Task statement:
Only the lines from the one that contains "Click the green PUBLIC RELEASE badge" through the last line of the data below should be duplicated, exactly and without pictures.

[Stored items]
»»

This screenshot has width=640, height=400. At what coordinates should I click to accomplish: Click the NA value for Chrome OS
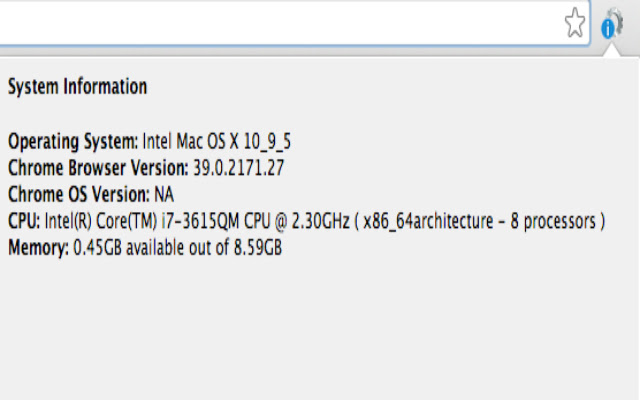[x=163, y=194]
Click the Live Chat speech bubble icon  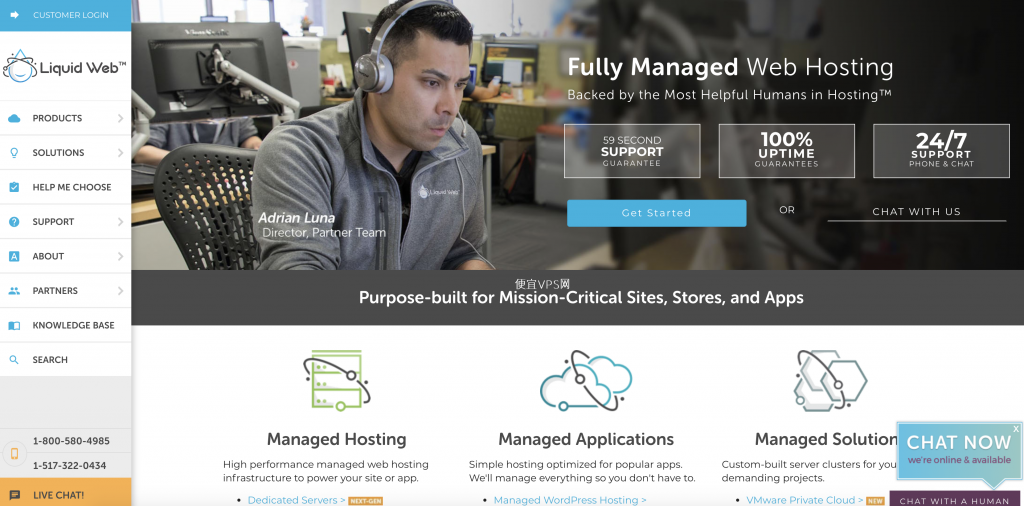tap(14, 495)
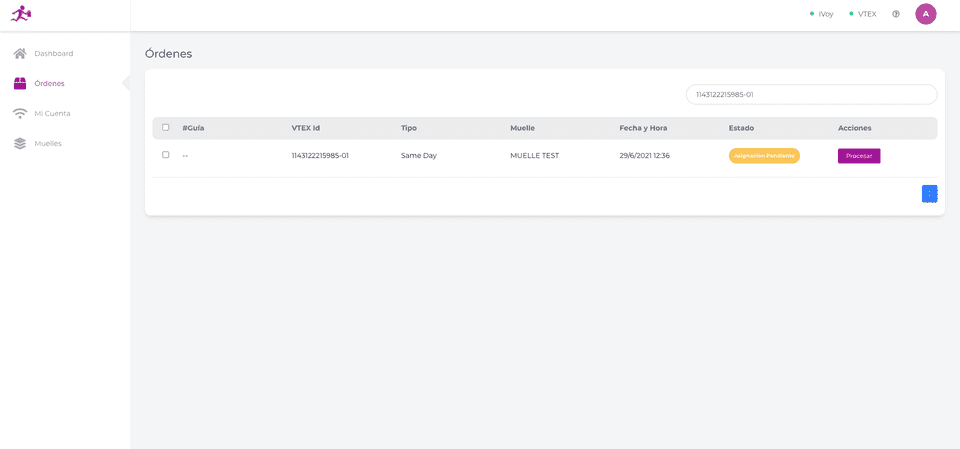The height and width of the screenshot is (449, 960).
Task: Click the iVoy green status dot
Action: click(812, 14)
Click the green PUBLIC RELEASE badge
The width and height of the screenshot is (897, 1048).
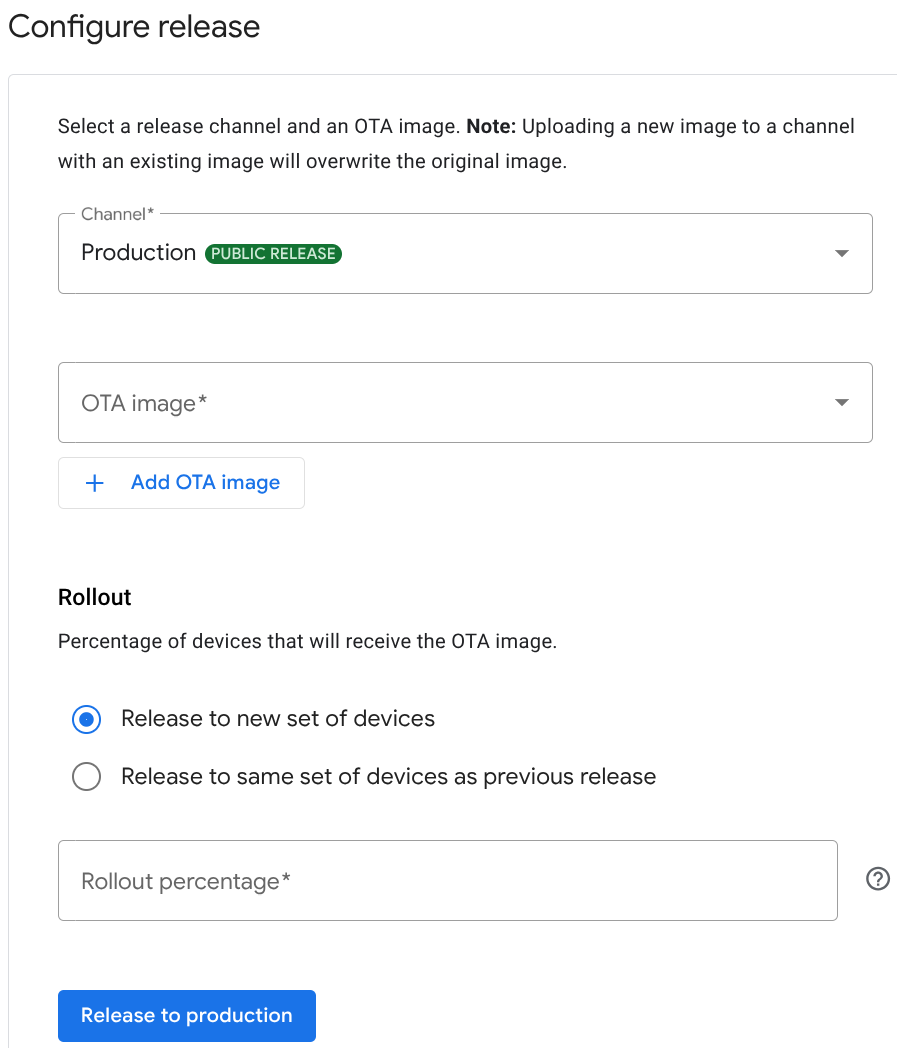click(273, 254)
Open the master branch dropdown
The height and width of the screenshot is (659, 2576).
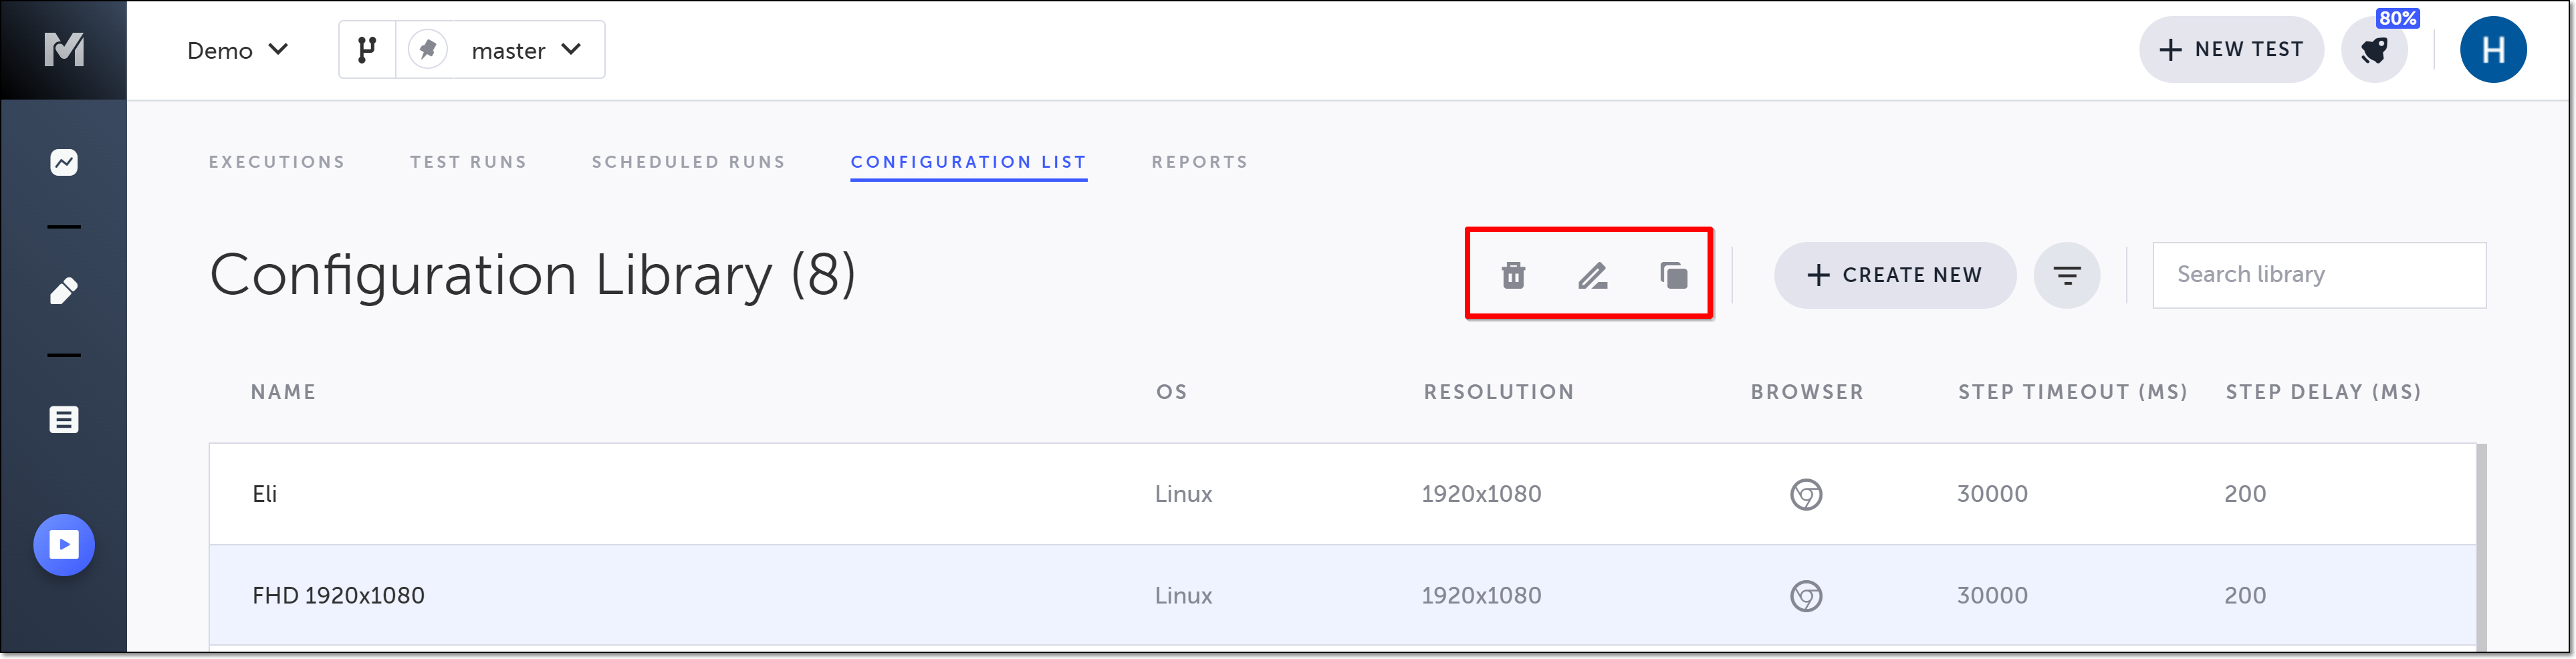point(525,50)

««

Written answer:
Click the green PUBLIC RELEASE badge
The width and height of the screenshot is (897, 1048).
click(273, 254)
Open the master branch dropdown
The height and width of the screenshot is (659, 2576).
point(525,50)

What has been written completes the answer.